Pancreatic cancer has a poor prognosis and as a result is one of the highest causes of cancer related deaths. The only treatment present is Resection of the tumour through surgery and followed with chemotherapy. Survival after resection is dependent on metastatic spread.(Lillemoe, Yeo, & Cameron, 2000). That said adjuvant radiation therapy which according to Lillemoe, Yeo and Cameron (2000) can prolong the life span of patients who have undergone tumour resection.
Technology in MRI is advancing in such a way that, there is the introduction of phased array multiple coils which improves signal to noise ratio and increased area of coverage. Other future development includes combining other modalities with MRI such as CT and PET. This new development will work on the idea of using the high sensitivity and resolution of MRI together with the faster imaging ability of CT to examine patients. (Westbrook, Roth, & Talbot, 2005).
Similarly, there is the development of multi detector CT such as 256MDCT. This will provide detailed and higher spatial resolution without a significant increase in radiation dose. (Nightingale and Law 2010).
Several studies have discussed the superiority of EUS, MRI and CT in imaging pancreatic cancer.
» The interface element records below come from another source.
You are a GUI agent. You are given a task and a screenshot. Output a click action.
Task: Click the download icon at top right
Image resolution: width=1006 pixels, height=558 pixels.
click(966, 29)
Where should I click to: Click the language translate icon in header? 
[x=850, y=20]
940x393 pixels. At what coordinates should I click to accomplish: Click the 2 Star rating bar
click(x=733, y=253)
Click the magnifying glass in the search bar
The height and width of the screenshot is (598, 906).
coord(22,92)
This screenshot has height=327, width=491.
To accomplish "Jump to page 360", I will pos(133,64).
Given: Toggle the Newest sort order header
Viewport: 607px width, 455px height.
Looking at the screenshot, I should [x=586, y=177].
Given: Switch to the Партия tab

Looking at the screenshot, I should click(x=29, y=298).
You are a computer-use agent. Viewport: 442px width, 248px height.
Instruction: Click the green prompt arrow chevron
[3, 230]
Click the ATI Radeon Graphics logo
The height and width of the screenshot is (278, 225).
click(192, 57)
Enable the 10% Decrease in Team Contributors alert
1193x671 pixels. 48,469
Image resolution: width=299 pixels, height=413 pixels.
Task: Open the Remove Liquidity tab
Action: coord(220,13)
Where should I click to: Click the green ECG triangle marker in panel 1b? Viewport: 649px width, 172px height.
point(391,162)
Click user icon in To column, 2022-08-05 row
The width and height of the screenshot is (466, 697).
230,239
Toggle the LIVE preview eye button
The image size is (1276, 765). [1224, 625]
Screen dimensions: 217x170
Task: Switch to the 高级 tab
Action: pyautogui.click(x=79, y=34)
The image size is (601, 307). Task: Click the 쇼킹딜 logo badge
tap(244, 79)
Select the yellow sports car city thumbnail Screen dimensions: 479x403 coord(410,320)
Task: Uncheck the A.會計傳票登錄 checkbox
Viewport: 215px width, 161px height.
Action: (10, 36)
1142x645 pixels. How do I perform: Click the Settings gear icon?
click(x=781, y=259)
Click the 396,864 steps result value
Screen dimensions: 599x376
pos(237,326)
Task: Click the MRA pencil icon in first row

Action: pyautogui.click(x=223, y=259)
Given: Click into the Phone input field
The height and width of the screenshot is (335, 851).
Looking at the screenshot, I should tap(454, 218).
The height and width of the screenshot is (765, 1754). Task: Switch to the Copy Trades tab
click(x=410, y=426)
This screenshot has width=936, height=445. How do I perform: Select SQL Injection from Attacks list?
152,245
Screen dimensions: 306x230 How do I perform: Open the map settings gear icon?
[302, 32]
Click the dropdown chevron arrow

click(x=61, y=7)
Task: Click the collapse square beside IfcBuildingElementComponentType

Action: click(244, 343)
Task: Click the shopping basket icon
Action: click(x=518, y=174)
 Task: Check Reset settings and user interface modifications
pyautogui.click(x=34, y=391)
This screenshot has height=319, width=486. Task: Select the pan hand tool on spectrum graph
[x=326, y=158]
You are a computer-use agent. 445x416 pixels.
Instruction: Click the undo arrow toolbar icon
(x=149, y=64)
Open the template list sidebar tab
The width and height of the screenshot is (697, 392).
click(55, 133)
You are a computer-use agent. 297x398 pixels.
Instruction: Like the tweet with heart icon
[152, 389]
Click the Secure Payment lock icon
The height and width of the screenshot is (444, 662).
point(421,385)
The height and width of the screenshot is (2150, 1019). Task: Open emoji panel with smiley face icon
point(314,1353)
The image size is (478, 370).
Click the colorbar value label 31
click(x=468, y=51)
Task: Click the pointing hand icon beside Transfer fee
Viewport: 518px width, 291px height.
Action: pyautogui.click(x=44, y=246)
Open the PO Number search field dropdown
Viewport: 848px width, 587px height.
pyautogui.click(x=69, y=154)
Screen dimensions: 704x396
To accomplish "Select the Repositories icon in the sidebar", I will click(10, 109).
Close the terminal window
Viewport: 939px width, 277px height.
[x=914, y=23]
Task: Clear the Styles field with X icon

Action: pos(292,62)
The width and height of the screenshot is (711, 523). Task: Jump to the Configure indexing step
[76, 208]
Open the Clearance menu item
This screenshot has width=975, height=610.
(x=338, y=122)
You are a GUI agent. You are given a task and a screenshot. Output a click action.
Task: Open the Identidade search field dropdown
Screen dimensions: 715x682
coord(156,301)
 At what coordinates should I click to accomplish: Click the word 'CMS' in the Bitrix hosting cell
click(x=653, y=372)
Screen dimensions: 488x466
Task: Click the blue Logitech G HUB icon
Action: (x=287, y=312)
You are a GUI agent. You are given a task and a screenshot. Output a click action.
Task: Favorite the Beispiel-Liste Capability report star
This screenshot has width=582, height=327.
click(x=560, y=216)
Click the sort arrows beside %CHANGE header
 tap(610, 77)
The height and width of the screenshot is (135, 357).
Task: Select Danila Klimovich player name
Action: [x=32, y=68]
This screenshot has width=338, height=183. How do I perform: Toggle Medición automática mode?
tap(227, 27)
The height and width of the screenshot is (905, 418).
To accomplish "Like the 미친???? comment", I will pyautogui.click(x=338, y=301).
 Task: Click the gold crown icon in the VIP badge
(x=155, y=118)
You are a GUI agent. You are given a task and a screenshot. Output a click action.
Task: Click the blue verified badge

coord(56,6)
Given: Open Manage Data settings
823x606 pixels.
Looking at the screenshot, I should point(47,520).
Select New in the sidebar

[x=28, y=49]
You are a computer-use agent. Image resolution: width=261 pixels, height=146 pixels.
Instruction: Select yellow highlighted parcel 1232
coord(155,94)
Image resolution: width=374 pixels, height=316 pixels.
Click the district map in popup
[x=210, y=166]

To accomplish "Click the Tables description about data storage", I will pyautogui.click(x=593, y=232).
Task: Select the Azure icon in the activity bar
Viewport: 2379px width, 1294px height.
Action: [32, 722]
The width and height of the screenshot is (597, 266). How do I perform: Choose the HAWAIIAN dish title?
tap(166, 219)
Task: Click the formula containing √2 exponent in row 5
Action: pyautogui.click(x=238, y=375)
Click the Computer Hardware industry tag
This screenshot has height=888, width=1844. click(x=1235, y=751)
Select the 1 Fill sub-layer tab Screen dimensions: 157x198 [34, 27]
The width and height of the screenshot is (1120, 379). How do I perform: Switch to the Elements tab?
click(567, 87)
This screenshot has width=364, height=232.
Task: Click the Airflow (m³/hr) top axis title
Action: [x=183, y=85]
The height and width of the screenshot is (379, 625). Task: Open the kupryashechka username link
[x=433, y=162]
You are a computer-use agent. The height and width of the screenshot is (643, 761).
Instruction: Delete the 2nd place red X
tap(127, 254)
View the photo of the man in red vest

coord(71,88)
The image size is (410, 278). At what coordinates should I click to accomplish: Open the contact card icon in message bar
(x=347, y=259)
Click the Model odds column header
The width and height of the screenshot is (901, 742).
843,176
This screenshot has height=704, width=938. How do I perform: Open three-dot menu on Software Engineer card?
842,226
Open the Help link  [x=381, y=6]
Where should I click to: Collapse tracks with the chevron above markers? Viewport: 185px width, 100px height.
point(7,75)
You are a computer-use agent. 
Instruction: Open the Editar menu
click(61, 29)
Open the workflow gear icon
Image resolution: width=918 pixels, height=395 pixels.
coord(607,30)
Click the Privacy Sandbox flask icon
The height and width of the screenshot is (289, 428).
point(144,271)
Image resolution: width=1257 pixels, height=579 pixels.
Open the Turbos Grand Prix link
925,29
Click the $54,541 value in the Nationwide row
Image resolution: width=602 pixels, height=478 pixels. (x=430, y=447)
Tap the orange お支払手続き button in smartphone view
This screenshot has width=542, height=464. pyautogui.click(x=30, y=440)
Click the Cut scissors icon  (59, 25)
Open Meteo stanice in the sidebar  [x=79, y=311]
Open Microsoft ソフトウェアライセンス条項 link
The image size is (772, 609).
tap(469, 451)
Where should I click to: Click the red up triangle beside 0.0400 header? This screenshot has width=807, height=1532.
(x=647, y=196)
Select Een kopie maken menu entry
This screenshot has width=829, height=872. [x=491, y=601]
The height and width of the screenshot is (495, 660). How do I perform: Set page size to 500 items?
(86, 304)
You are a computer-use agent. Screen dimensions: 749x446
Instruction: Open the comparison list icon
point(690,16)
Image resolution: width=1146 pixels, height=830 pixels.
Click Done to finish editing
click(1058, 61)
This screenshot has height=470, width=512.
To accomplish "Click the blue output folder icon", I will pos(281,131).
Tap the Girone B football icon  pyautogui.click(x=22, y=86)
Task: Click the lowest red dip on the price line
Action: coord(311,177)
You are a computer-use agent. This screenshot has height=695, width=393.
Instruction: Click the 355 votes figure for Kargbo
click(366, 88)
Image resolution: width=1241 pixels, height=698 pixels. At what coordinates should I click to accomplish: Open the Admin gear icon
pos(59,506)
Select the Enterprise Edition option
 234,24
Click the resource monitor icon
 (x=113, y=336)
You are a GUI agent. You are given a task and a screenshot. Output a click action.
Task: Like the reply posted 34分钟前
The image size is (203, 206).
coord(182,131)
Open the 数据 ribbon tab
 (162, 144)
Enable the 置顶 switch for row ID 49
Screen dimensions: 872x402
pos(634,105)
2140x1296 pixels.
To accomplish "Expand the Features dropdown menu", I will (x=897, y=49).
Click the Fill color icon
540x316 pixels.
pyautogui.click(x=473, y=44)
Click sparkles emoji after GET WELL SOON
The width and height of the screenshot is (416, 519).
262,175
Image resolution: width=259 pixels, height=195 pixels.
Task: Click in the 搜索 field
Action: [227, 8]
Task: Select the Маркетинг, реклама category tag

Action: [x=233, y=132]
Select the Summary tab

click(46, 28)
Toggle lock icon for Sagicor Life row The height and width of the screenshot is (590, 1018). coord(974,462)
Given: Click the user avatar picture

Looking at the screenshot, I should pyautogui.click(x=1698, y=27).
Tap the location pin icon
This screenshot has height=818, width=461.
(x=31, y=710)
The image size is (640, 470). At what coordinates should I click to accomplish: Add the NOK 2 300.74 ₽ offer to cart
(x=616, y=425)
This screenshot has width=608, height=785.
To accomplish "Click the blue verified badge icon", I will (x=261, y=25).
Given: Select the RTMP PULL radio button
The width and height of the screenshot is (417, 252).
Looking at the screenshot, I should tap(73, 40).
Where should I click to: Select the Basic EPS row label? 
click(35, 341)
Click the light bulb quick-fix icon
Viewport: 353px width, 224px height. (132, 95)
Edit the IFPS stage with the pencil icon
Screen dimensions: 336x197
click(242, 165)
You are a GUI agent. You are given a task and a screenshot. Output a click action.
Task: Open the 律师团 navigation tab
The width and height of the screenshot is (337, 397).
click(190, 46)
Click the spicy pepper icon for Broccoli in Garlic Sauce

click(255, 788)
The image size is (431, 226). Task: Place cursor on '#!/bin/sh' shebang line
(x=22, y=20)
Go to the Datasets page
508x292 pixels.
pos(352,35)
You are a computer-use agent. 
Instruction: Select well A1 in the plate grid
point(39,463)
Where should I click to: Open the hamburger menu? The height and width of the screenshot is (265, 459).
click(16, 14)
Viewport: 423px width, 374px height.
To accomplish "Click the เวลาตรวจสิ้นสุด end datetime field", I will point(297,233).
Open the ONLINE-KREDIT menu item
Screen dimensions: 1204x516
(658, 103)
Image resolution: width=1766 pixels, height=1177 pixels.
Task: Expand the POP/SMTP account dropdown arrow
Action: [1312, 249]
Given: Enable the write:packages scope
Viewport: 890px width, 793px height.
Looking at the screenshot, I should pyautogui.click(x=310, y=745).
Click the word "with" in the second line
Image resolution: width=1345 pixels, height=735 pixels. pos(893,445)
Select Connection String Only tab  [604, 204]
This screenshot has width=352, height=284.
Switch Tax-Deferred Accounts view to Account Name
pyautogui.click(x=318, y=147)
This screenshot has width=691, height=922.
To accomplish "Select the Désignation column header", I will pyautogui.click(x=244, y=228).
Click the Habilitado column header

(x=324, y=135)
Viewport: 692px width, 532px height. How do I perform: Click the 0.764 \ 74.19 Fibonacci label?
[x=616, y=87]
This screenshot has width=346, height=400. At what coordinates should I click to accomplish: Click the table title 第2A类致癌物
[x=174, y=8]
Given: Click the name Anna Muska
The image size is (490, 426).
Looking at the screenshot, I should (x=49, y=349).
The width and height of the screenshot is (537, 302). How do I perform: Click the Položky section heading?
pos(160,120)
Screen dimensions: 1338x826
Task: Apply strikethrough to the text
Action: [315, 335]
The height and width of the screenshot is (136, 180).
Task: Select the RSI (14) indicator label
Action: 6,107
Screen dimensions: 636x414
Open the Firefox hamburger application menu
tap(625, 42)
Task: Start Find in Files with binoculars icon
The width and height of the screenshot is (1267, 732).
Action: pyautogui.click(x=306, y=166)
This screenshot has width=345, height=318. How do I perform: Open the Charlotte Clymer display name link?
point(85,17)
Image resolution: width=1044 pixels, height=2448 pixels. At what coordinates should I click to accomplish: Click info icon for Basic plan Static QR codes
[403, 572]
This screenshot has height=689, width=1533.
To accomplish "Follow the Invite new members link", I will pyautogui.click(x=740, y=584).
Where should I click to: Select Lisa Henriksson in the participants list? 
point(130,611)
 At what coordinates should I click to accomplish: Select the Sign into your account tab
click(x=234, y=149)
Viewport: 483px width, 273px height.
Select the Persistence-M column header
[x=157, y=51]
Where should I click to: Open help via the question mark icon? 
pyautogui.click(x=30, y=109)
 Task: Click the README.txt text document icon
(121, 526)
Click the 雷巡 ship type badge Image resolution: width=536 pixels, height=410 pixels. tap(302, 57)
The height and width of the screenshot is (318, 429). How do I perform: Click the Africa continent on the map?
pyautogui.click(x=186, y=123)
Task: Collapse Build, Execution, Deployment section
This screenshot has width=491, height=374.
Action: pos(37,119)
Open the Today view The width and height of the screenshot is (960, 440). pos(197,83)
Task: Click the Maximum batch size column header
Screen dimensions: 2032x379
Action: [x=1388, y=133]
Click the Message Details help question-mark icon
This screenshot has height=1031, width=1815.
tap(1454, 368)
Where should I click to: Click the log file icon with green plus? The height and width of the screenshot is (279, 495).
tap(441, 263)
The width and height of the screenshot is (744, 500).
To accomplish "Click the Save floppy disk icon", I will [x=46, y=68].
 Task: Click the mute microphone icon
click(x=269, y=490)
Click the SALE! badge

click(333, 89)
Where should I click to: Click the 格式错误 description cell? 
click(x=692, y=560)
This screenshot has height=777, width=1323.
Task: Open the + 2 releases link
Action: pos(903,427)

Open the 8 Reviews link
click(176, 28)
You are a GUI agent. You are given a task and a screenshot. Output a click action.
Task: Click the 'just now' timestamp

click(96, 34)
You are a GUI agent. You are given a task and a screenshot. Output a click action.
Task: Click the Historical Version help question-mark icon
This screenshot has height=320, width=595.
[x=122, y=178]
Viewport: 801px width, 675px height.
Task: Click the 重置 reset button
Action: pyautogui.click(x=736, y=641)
However, from the discussions, it is evident that all the imaging modalities are relevant in the imaging and management of pancreatic cancer. EUS-FNA is useful in confirming whether a pancreatic tissue is benign or malignant for treatment to commence after CT has confirmed its unresectability. EUS also has a high sensitivity in detecting small tumours. CT on the other hand is very useful in the staging, and accurately detecting unresectable tumours with a sensitivity of 90%. It is also valuable in detecting the extent of tumour spread. Finally, MRI also has the ability to detect a resectable tumour and has the added benefit of MRCP in secretin enhanced imaging. It also has the ability to use angiography to evaluate vascular involvement which makes MRI also significant in the imaging and management of patients.